SHORT PROBLEM: Transcribe the rows below word for word, starting from the first row and ending with the line containing "Shortcuts is located", inclusive.

Some records:
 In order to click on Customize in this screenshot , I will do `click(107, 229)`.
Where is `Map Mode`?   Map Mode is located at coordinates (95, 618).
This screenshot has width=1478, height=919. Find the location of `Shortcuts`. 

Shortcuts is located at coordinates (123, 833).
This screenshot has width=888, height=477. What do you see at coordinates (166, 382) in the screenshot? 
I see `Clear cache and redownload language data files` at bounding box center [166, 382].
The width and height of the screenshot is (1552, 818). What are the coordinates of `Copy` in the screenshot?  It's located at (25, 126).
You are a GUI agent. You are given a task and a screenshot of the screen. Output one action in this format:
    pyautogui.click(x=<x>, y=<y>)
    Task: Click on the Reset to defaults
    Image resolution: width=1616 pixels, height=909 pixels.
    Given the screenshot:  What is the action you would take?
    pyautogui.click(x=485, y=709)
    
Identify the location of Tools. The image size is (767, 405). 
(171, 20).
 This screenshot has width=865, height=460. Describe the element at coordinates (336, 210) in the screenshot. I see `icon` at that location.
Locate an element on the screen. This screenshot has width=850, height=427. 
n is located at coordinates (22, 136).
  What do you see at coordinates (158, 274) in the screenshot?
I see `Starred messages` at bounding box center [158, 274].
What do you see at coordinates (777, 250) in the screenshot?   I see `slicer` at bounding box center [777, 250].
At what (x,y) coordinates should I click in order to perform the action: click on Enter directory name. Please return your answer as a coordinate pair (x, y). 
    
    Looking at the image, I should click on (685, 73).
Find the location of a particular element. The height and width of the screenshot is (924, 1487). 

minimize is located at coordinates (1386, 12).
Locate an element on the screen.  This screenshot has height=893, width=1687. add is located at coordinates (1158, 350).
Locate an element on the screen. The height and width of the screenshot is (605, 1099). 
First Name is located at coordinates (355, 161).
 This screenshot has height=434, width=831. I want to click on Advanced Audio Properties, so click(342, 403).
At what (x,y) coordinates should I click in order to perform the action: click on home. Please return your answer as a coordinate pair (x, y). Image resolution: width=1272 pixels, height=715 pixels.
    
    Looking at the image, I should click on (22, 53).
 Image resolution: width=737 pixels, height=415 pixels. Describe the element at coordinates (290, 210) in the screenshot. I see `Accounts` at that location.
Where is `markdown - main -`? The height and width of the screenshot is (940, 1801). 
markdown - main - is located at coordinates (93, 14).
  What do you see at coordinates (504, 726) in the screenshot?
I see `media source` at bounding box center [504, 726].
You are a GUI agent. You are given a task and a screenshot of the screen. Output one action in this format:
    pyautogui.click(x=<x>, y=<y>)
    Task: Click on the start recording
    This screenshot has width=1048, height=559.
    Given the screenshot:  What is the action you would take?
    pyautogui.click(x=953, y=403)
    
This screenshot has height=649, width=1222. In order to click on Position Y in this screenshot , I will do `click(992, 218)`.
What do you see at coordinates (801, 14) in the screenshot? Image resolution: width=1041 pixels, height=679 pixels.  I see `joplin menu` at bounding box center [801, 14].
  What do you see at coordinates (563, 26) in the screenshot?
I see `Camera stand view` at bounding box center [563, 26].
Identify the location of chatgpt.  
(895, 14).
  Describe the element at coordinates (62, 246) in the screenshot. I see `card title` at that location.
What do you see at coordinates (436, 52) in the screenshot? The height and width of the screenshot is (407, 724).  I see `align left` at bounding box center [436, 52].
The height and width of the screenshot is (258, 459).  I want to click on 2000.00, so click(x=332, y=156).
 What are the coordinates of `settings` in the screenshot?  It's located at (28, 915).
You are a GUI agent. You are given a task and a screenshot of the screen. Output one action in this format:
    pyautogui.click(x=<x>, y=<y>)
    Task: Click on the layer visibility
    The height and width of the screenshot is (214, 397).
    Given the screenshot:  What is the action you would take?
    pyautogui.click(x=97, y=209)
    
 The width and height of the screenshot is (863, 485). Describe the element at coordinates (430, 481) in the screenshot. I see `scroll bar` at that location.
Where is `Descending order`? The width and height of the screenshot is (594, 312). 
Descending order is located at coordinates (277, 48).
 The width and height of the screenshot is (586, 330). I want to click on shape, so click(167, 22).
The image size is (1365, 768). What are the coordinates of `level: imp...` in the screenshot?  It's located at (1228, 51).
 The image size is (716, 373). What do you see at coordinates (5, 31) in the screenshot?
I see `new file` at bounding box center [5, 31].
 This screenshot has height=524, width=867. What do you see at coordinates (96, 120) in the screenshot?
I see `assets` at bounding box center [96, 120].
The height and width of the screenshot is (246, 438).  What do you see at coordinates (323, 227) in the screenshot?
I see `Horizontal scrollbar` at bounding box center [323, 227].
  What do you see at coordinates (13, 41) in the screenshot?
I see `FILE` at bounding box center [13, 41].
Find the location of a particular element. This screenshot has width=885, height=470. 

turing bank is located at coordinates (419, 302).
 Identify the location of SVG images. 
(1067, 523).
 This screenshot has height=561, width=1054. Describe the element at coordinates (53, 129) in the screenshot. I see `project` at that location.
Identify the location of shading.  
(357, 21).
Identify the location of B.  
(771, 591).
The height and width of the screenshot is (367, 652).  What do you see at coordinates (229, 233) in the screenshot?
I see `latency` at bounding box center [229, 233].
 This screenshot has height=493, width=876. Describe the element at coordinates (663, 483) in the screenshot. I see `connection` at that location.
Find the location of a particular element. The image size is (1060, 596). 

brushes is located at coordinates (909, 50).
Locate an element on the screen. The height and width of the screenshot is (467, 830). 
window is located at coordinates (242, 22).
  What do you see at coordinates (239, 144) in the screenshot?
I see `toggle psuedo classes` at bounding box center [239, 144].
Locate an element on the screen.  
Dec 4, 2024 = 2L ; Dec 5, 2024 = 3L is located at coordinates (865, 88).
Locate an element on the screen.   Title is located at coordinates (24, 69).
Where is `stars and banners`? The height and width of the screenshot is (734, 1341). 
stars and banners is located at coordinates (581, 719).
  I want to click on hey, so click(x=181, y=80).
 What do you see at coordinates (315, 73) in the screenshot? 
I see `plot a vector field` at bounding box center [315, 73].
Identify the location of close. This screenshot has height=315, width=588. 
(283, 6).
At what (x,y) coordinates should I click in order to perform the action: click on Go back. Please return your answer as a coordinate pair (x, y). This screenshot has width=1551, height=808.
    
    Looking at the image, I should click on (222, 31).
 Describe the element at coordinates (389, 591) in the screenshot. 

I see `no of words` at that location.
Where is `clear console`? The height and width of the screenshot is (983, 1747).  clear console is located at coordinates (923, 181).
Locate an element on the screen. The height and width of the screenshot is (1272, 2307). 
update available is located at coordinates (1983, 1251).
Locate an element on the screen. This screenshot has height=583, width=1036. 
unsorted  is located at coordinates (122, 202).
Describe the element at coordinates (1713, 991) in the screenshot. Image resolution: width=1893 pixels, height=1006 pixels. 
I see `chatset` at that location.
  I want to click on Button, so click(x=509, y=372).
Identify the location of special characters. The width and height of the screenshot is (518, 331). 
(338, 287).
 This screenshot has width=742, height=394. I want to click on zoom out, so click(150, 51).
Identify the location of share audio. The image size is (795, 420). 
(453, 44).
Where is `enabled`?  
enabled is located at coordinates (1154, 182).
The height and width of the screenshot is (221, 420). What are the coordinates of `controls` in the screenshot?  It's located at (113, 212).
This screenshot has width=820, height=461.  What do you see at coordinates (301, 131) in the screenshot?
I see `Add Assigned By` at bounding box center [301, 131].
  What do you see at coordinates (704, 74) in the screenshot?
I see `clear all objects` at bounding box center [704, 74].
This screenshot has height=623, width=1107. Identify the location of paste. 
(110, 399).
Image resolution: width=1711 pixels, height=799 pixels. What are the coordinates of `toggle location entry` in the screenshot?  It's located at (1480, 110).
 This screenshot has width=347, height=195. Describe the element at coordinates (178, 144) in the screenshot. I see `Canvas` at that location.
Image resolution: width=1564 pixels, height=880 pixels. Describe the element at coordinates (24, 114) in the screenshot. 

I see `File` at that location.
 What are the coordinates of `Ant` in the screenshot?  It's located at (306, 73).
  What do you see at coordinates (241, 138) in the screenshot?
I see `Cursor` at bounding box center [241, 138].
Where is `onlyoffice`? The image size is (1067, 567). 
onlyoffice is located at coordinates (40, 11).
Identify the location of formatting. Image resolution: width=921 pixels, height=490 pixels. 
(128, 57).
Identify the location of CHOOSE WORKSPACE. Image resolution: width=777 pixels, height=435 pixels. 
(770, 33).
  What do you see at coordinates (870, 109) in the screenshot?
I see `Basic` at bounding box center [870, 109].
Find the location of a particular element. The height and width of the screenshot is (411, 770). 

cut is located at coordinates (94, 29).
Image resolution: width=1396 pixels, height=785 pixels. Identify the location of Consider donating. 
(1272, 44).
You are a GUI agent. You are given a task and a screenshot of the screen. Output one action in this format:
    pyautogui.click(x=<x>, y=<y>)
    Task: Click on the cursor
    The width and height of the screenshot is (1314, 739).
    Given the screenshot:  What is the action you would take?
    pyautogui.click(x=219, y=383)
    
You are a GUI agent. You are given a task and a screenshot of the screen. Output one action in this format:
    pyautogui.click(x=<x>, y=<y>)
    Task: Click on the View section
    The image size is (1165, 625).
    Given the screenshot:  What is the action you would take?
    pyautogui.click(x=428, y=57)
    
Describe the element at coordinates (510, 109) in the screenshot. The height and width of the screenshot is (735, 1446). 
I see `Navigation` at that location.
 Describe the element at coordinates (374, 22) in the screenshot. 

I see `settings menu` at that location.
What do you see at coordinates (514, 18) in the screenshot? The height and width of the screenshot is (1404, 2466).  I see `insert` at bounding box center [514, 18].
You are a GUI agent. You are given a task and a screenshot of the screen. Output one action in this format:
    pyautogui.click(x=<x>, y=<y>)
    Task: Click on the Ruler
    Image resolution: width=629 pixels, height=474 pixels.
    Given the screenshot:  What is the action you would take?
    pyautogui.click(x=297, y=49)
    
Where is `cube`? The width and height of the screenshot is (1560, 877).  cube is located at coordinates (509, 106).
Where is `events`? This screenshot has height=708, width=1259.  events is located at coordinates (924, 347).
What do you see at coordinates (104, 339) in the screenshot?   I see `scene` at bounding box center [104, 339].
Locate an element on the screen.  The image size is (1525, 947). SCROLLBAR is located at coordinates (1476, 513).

ANSWER:
 In order to click on Customize in this screenshot , I will do `click(107, 229)`.
Where is `Map Mode`?   Map Mode is located at coordinates (95, 618).
This screenshot has width=1478, height=919. Find the location of `Shortcuts`. 

Shortcuts is located at coordinates (123, 833).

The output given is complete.